Sometimes it’s just very difficult to even breathe.
Andy Worthington has this up now:
On Guantánamo and Torture, Campaigners Send A Letter to the Justice Department: “US Democracy is in Far Sorrier Shape Than We Feared”; Andy Worthington; 4/8/11
Scott Horton writes about that, here:
More on JSOC’s Secret Prisons in Afghanistan; Scott Horton; 4/8/11
Among the 64 children reported at Guantanamo, a younger prisoner was Mohammed Ismail Agha, aged 12 or 13, as reported on page 157 of Michael Haas, “George W. Bush: War Criminal? The Bush Administration’s Liability for 269 War Crimes” (Praeger 2009). The book documents approximately 100 war crimes in the treatment of prisoners of which 25 are about the mistreatment of children.
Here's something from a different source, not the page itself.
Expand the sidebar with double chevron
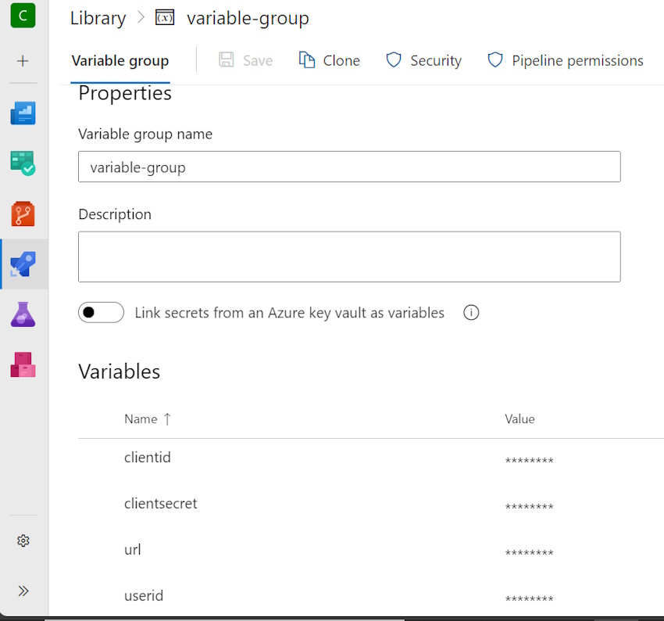664x621 pixels. pyautogui.click(x=23, y=590)
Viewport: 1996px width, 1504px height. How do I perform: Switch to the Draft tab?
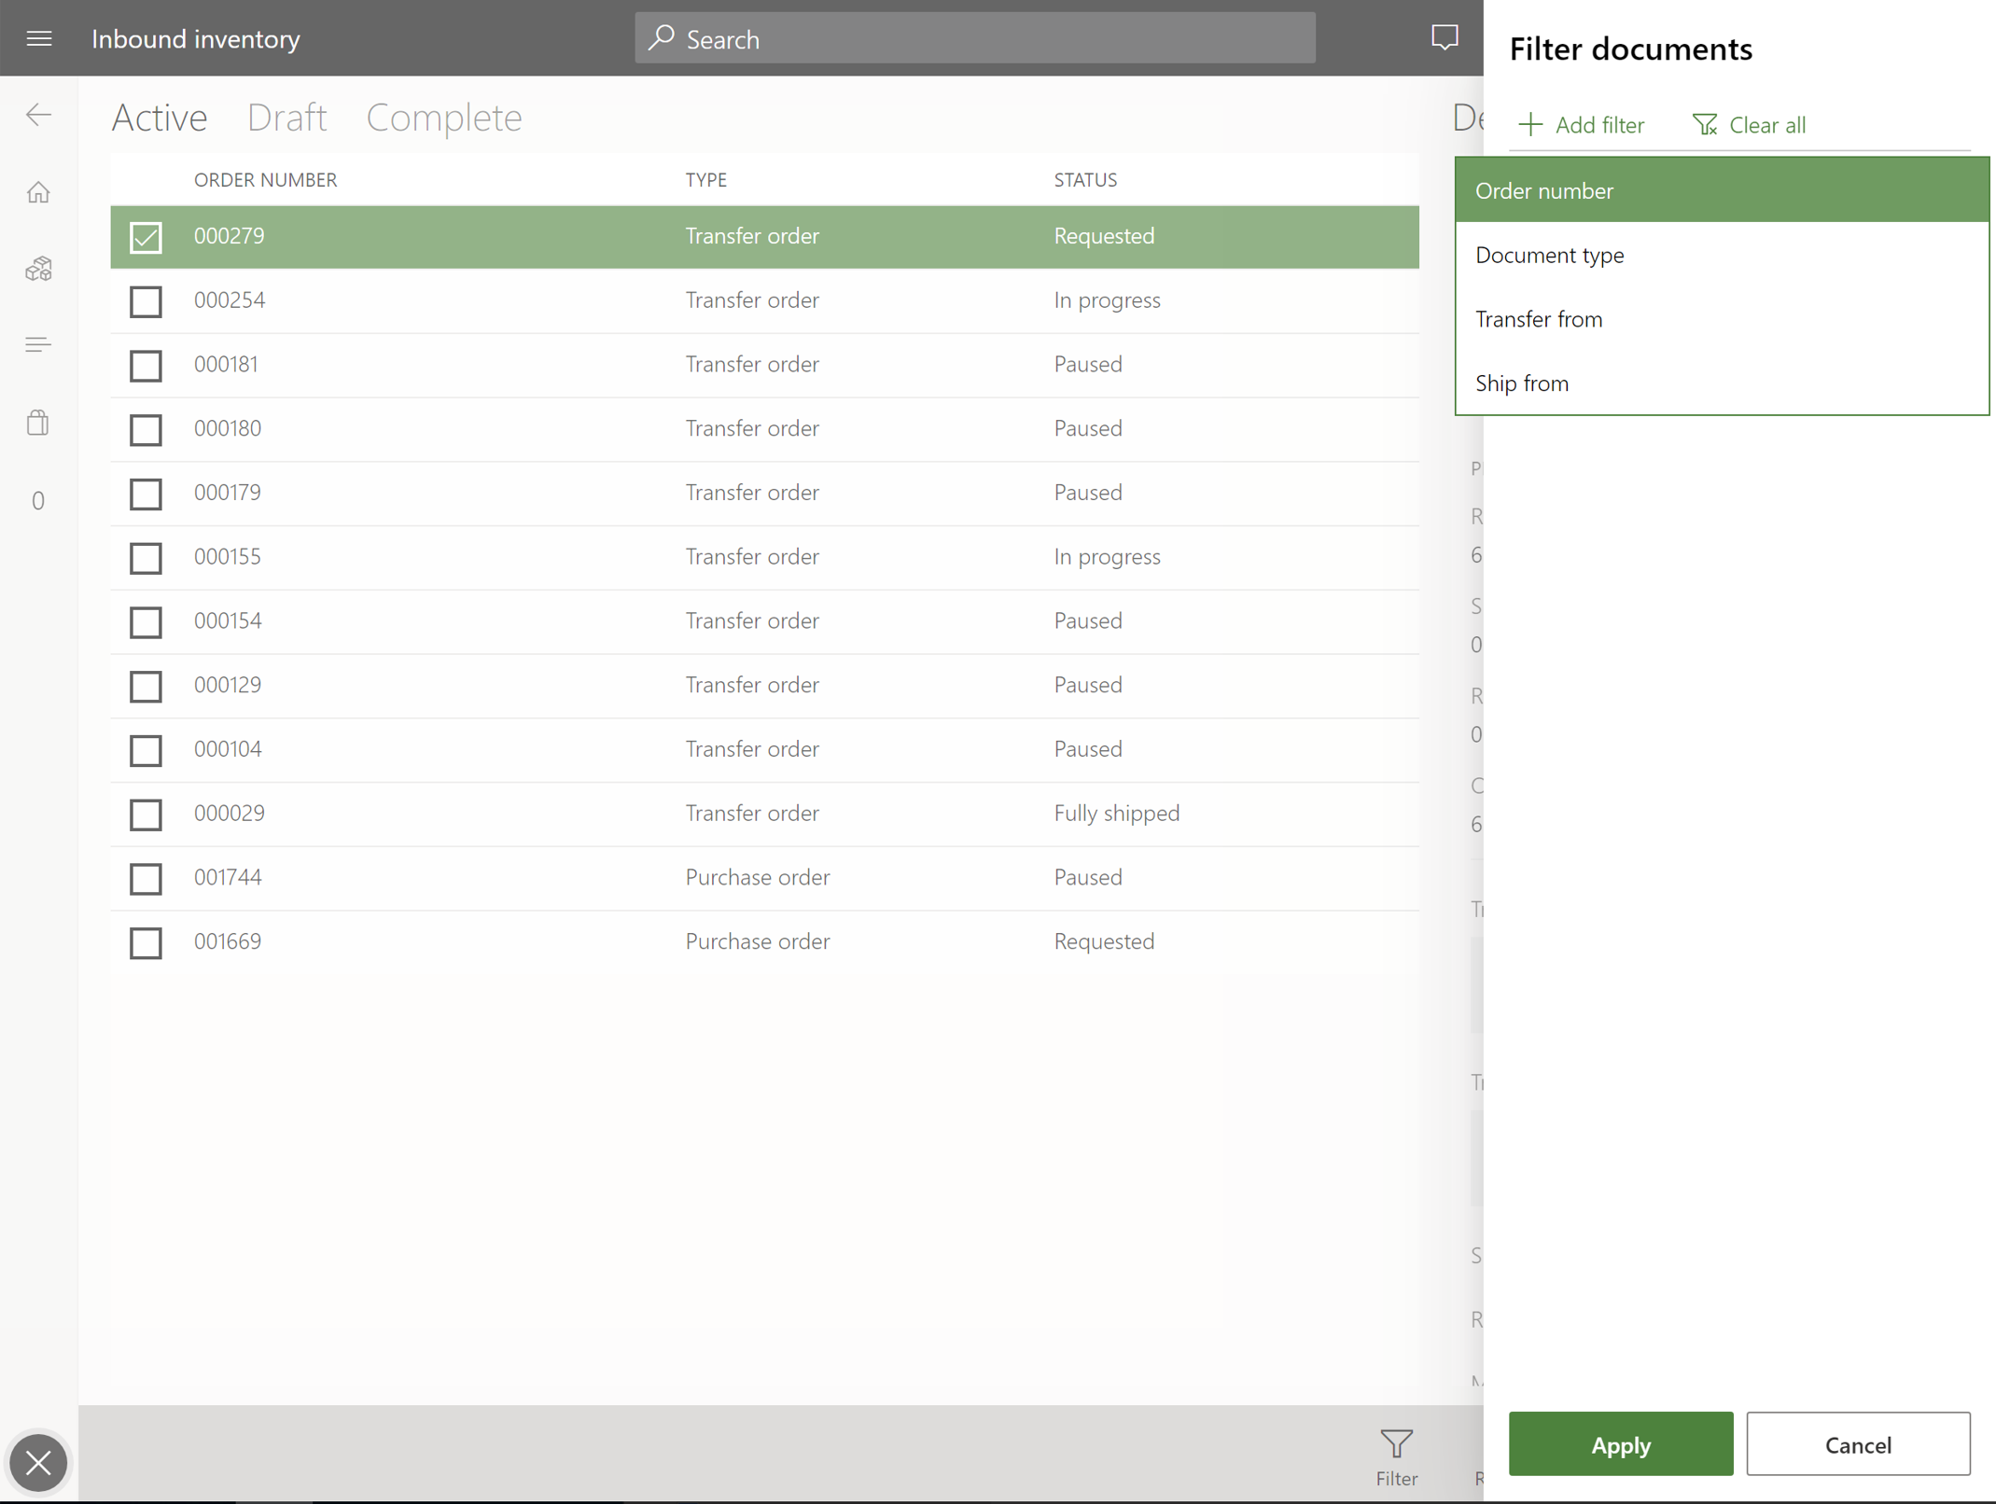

Thank you, Michael, for your comment, and your work. I will certainly check out your book. I had not known the number of children was as high as 64. I am familiar with the case of Mohammed Ismail Agha. He was held with three other young minors at Camp Iguana, the only three youths held at this facility specially built for holding juveniles. The rest of the minors were held in the other facilities, Camp Delta, etc.
Camp Iguana was Gitmo’s version of Potemkin village, but for kids. Even so, Ismail and the other kids were kidnapped and kept incommunicado from their families for a year or so. Some in their families presumed they were dead. Others spent all their money searching for their children.
I recently wrote about some of this in an article by Jason Leopold and myself at Truthout about Col. Larry James, former chief psychologist for the interrogation group at Gitmo:
Do you have a rendition location in your neighborhood? Ask questions. Find out. Put up a notice on your local neighborhood association, website, newsletters and membership name tags: “We Are Black Site Free Since April 2011!”
Have a jail or prison in your neighborhood? Find out how to close it. Boost housing, food, education and social justice programs. Starve jails. Can your neighborhood association say “Jail and Prison Free Since April 2011″?
The Department of Defense has maintained for some time that it considers someone an adult who is age 16 or older.
The Convention on the Rights of a Child defines a child as someone under the age of 18.